Exploring Bystander Selection for Antibiotic Resistance

Abstract

Antibiotic consumption exerts selection for antibiotic resistance. Due to the wide spectrum of activity of many antibiotics, a single antibiotic use may impose selective pressures on a range of bacterial species, including organisms residing in the normal flora that the drug was not intended to treat. The extent of off-target selective pressures, also known as bystander selection, and its implications for interventions against antibiotic resistance have not been well-characterized. In the first two chapters, I define a metric to quantify bystander selection in the outpatient setting and extend this metric to estimate the potential impact of four hypothetical antibiotic stewardship programs. In the third chapter, I describe microbiology patterns in an inpatient setting and estimate the proportion of antibiotic use directed towards treatment of specific pathogens, the complement of which could be considered an upper bound on bystander selection. For most bacterial pathogens of interest, I estimate that the vast majority of outpatient antibiotic exposures (>80%) occur when the organism is asymptomatically colonizing the host, not causing disease.

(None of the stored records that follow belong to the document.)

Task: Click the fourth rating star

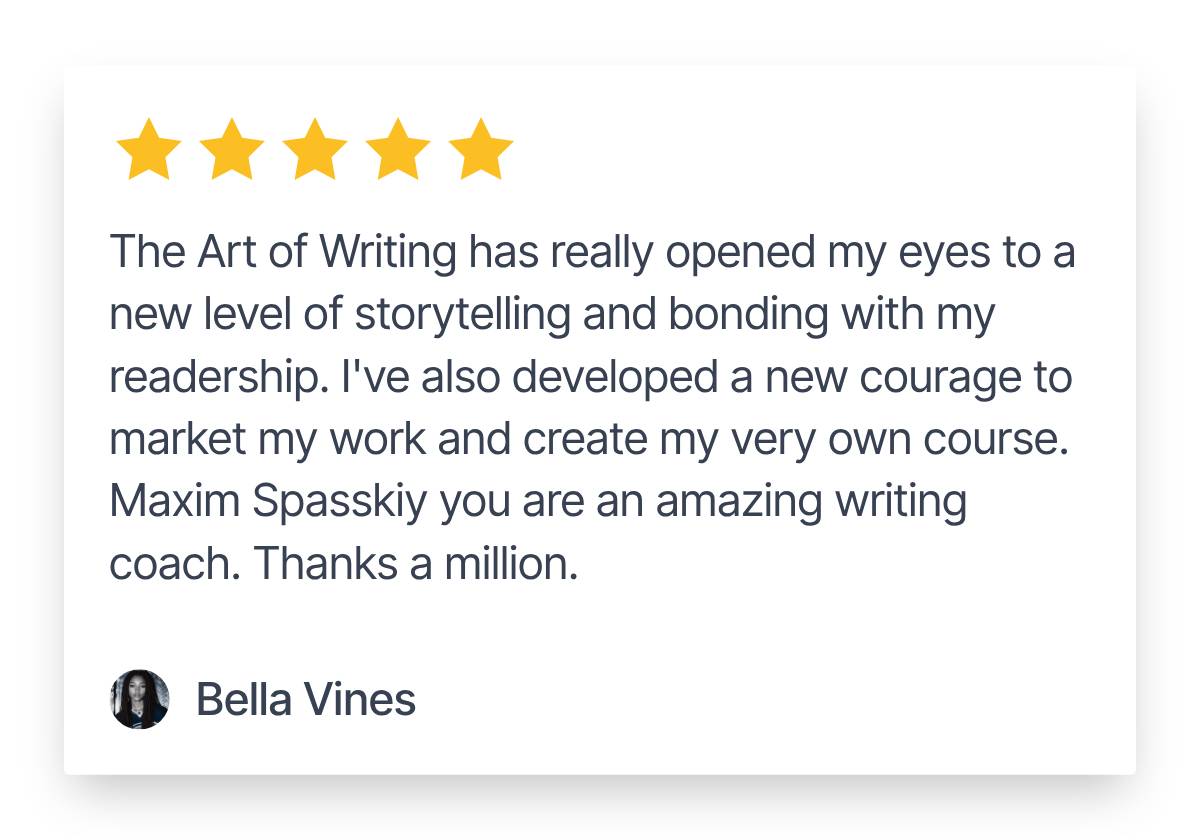Action: 397,150
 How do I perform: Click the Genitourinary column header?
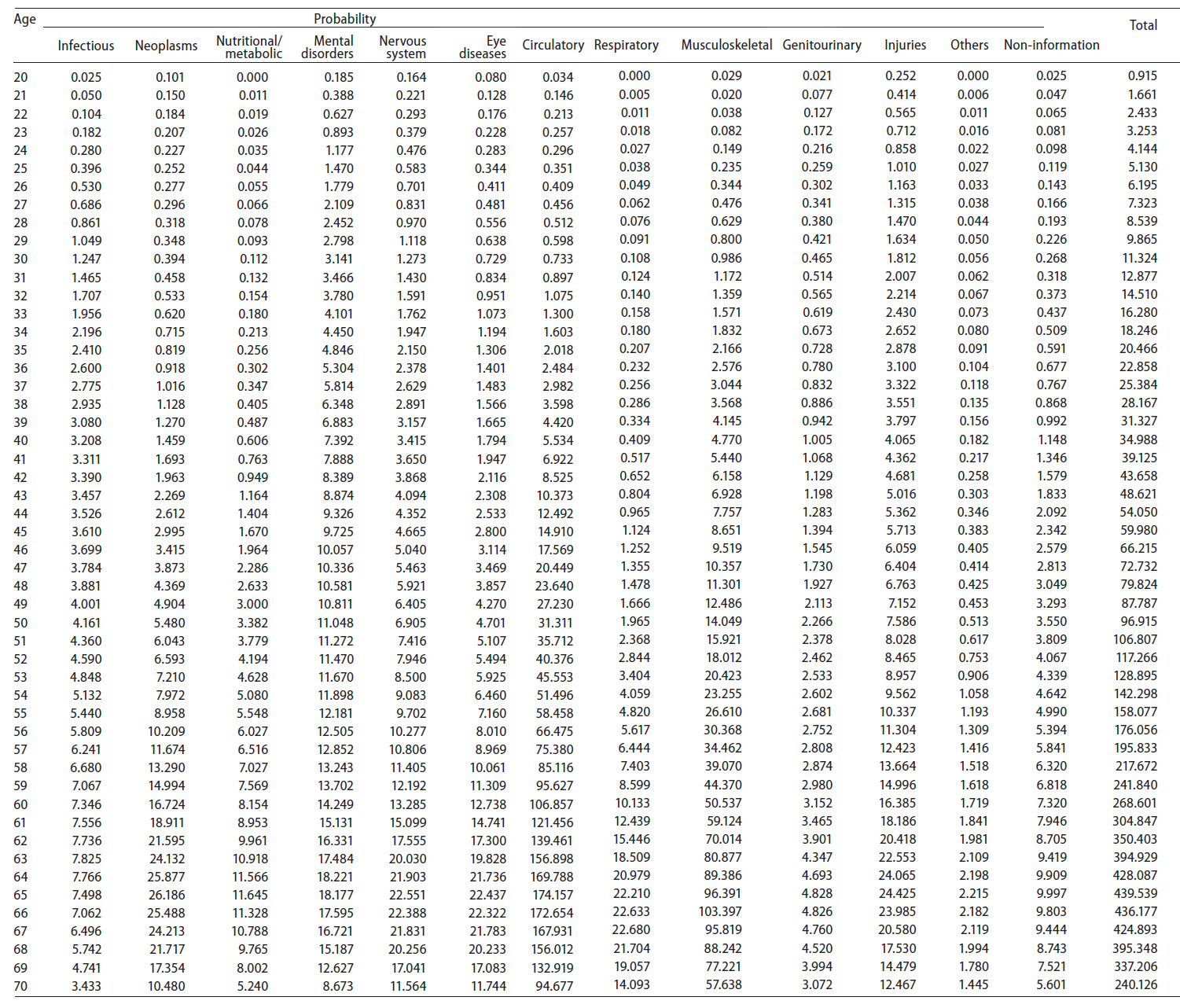coord(822,45)
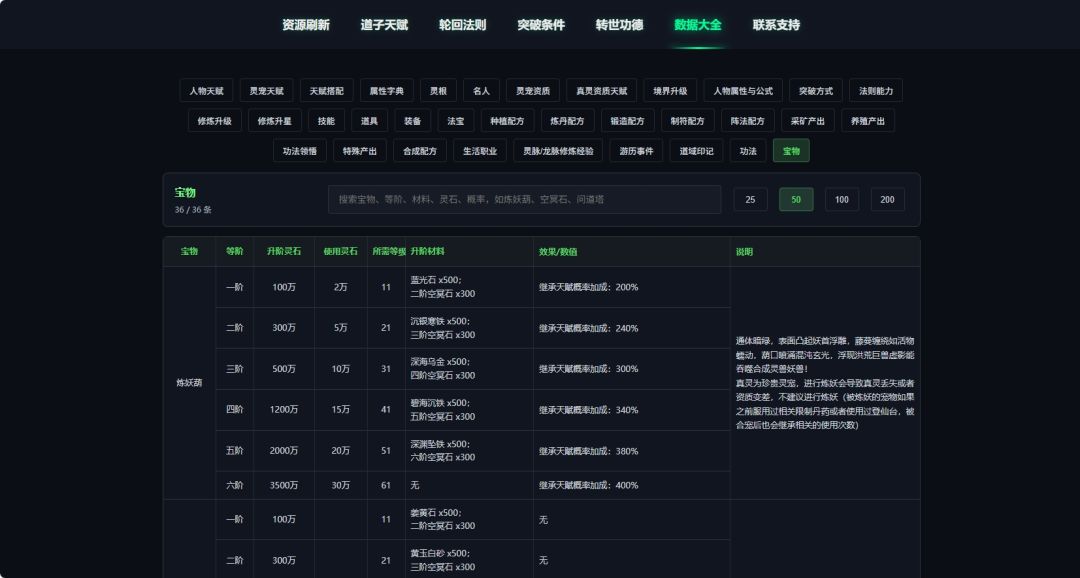Choose the 人物天赋 category chip
The image size is (1080, 578).
[207, 90]
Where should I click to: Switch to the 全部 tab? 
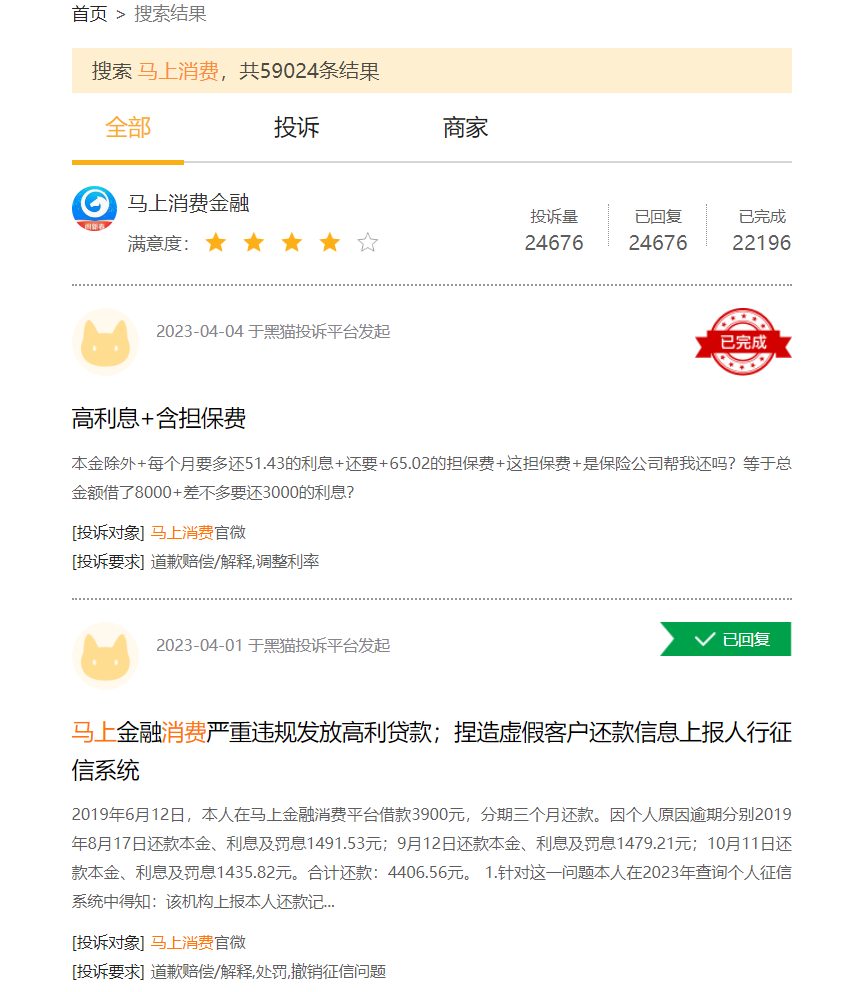click(x=128, y=128)
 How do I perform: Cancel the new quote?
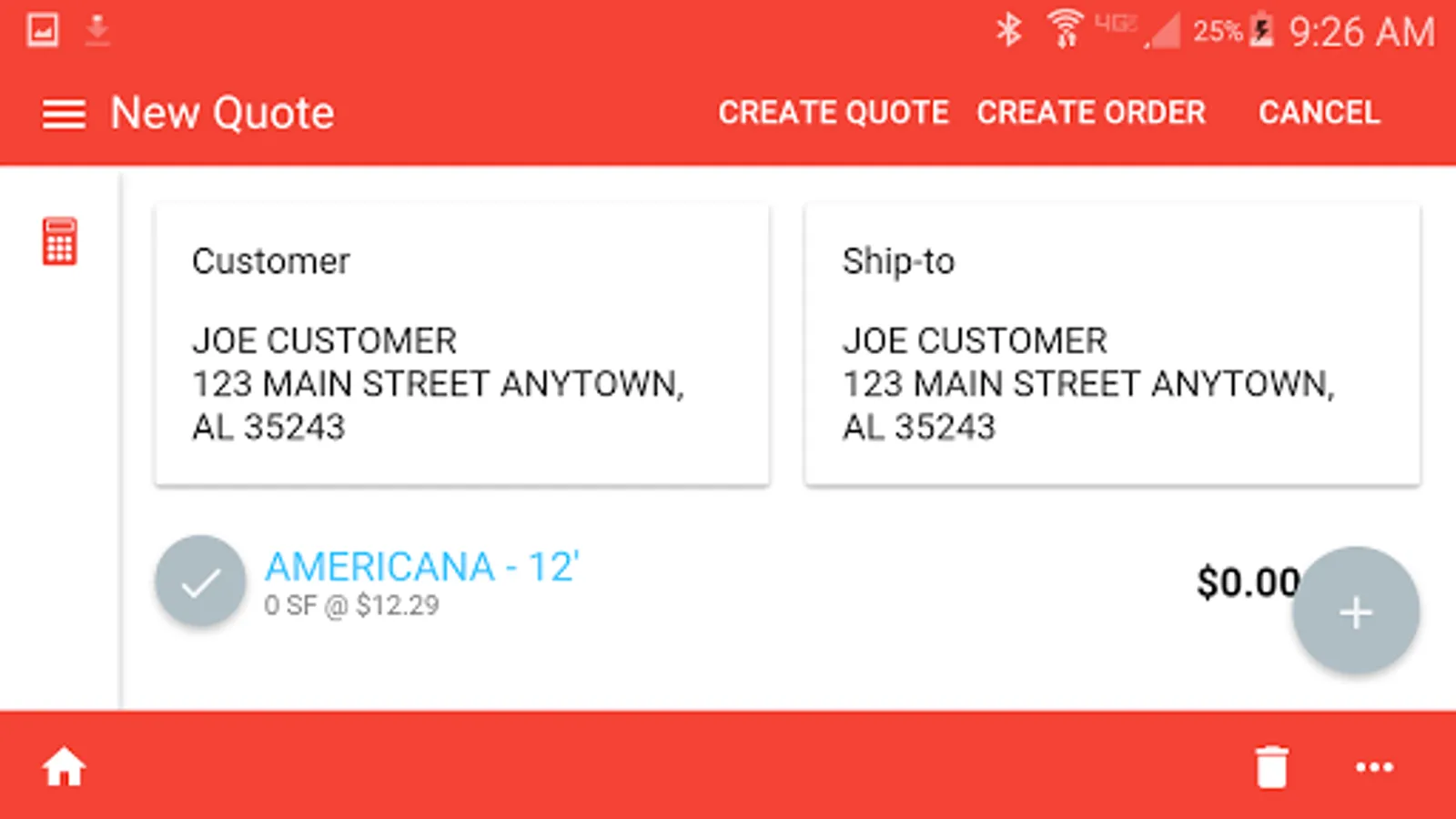(x=1319, y=113)
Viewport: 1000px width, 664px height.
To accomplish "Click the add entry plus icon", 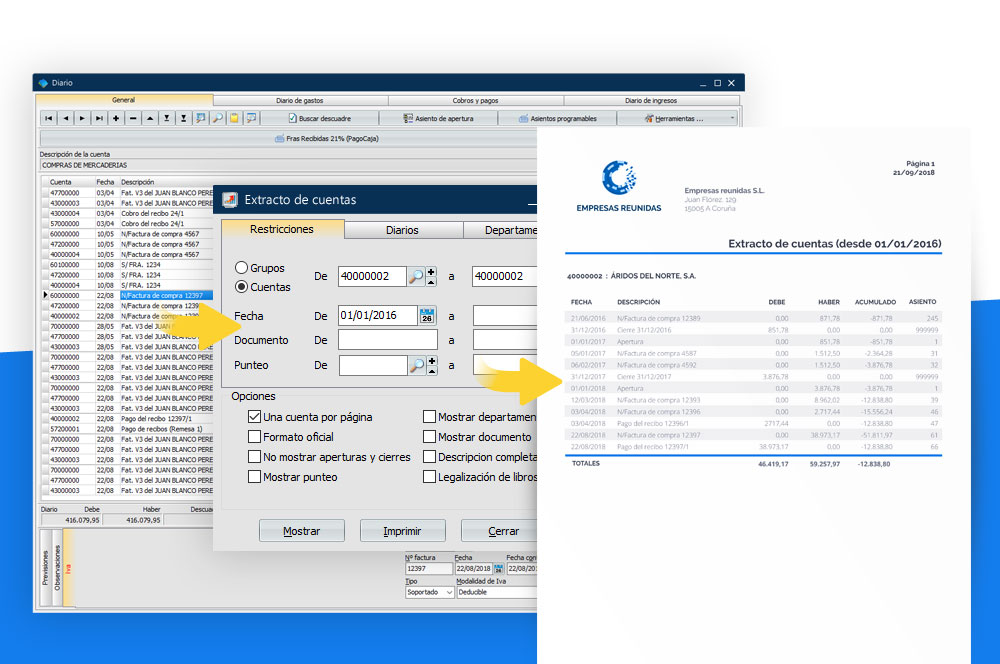I will 116,118.
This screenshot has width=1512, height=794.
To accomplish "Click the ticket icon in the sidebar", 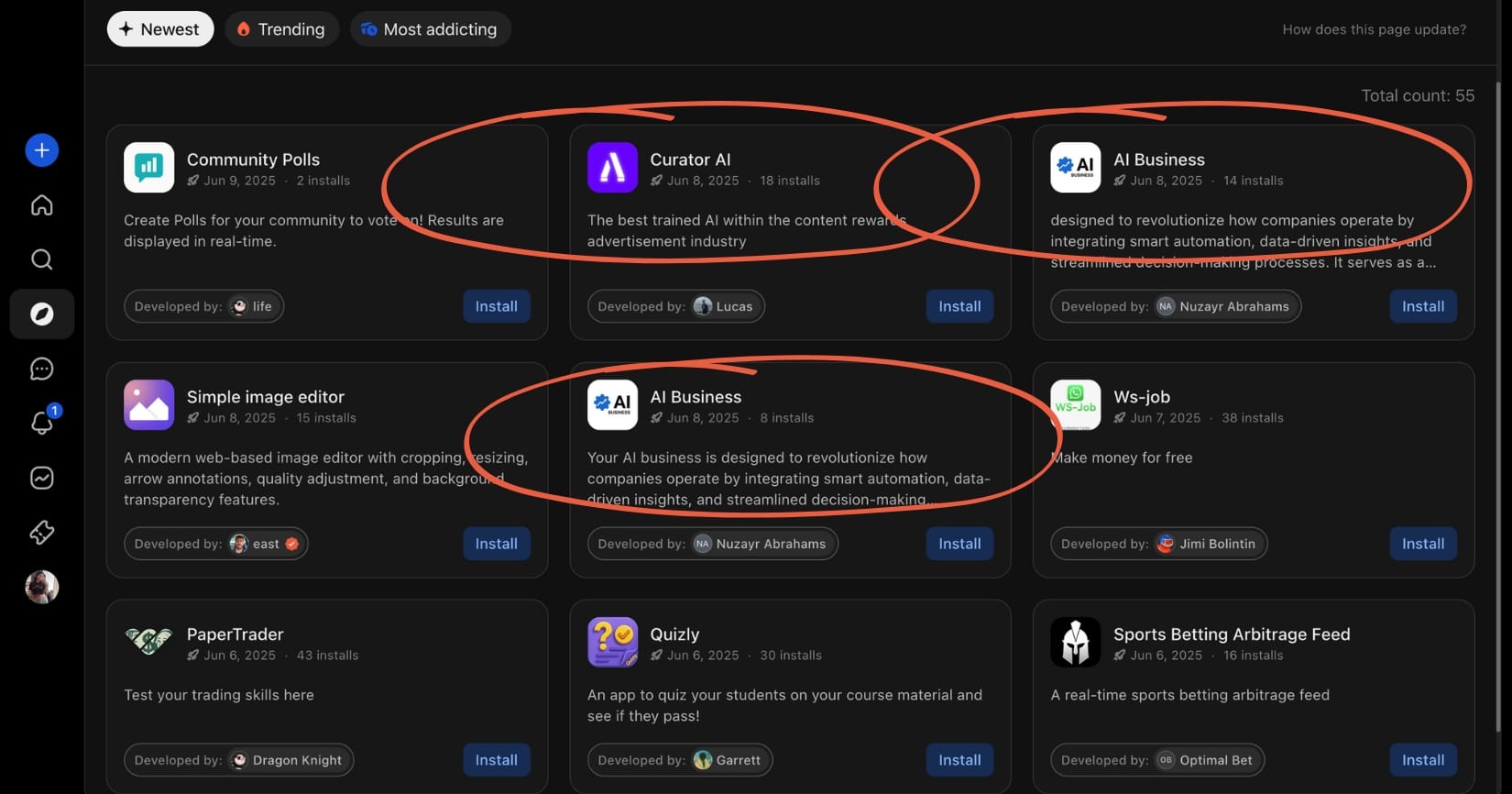I will click(41, 532).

Lower levels of bystander selection tend to occur among organisms that are carried infrequently or are treated with a specific regimen when causing infection. Among inpatients, approximately one-third of antibiotic use could be linked to isolation of any bacterial organism, and only a small fraction could be presumptively attributed to any particular species or genus. Frequency of bacterial isolation was highly dependent on syndrome. Due to bystander selection, interventions that reduce antibiotic use may broadly impact a wide range of organisms. I estimate that if all unnecessary outpatient use was eliminated, up to half of antibiotic exposures experienced by some species could be averted. This finding also underscores the need for concurrent interventions to prevent infections, such as vaccination. Vaccines could similarly have far-reaching effects by decreasing the need for treatment. For example, pneumococcal conjugate vaccination programs may result in nearly the same proportional reduction in total antibiotic exposures of S. pneumoniae, S. aureus, and E. coli, despite the latter two organisms not being targeted by the vaccine.